### Supplied entries
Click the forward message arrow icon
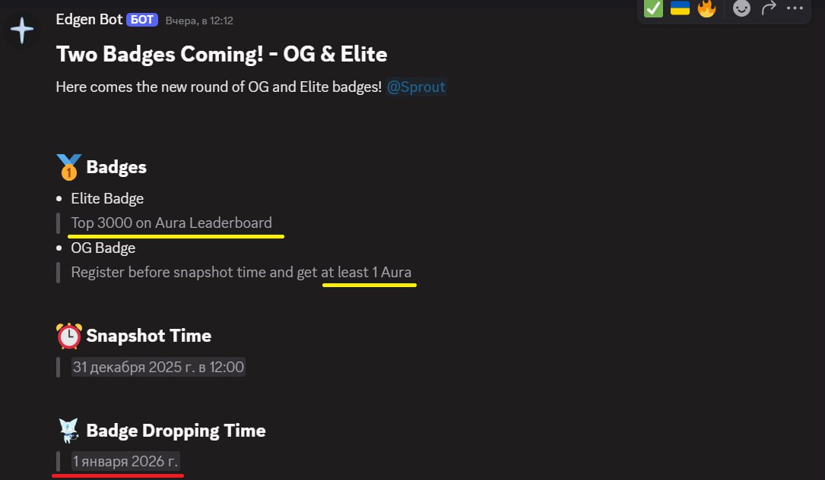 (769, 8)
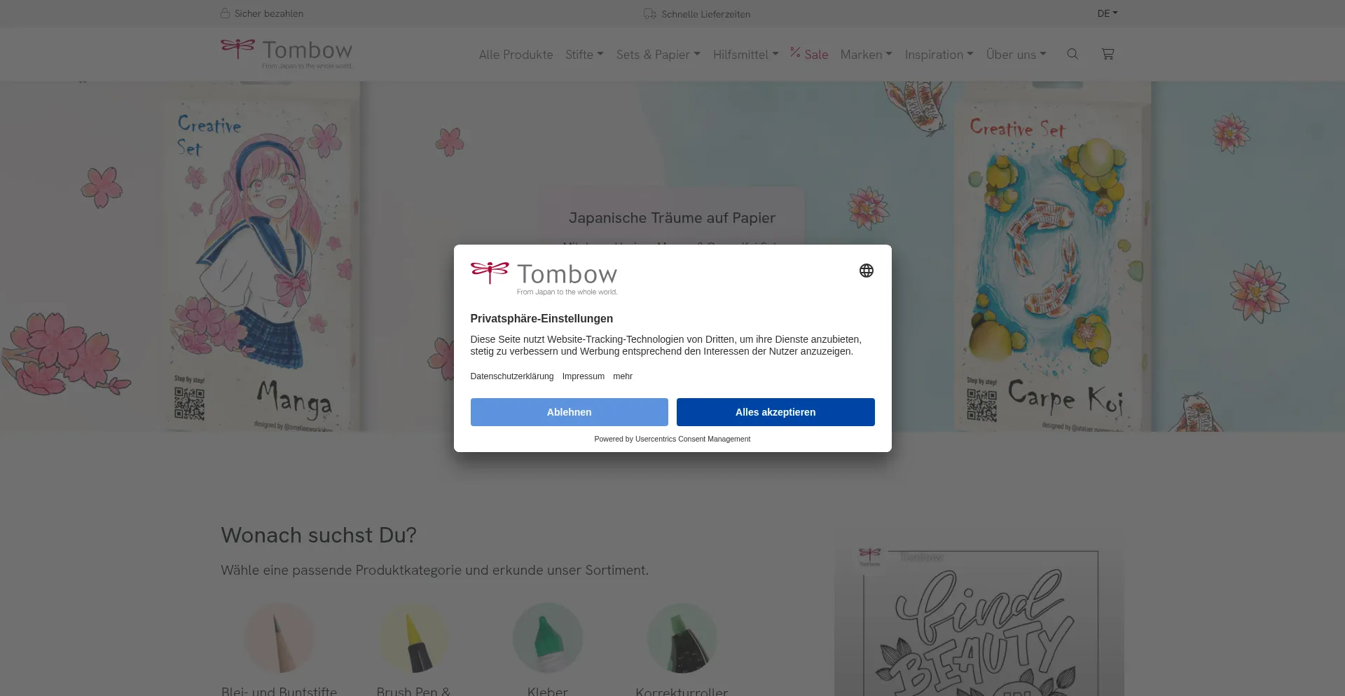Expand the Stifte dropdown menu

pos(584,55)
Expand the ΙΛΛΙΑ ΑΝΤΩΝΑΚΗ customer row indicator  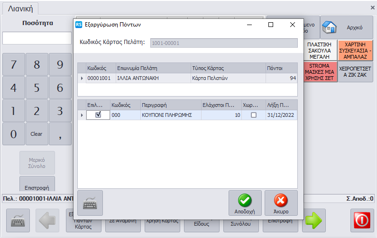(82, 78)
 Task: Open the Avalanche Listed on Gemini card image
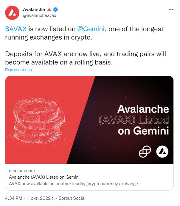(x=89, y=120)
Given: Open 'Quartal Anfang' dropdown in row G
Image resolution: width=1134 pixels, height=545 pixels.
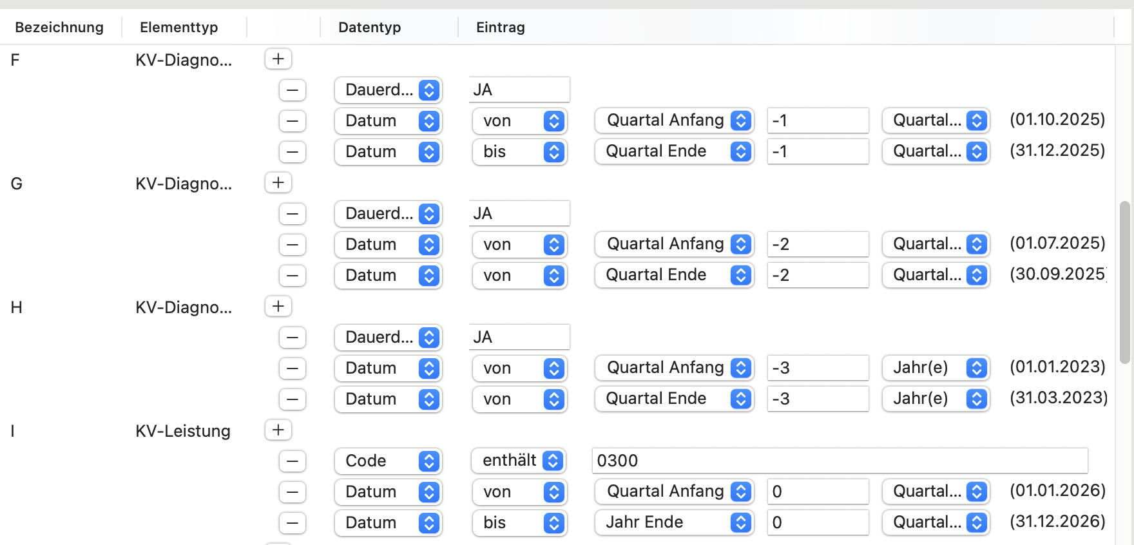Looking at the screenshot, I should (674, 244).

### To do
Please output the data from the line containing "Given: Open 'Quartal" through the end of the data, inclusive, as a CSV with the columns instruction and output, one row for each text-and-answer pair, each value in a single quoted field with line breaks replaced by spaces. Omit the pictures.

### Answer for this exercise
instruction,output
"Given: Open 'Quartal Anfang' dropdown in row G Image resolution: width=1134 pixels, height=545 pixels.","Looking at the screenshot, I should (674, 244)."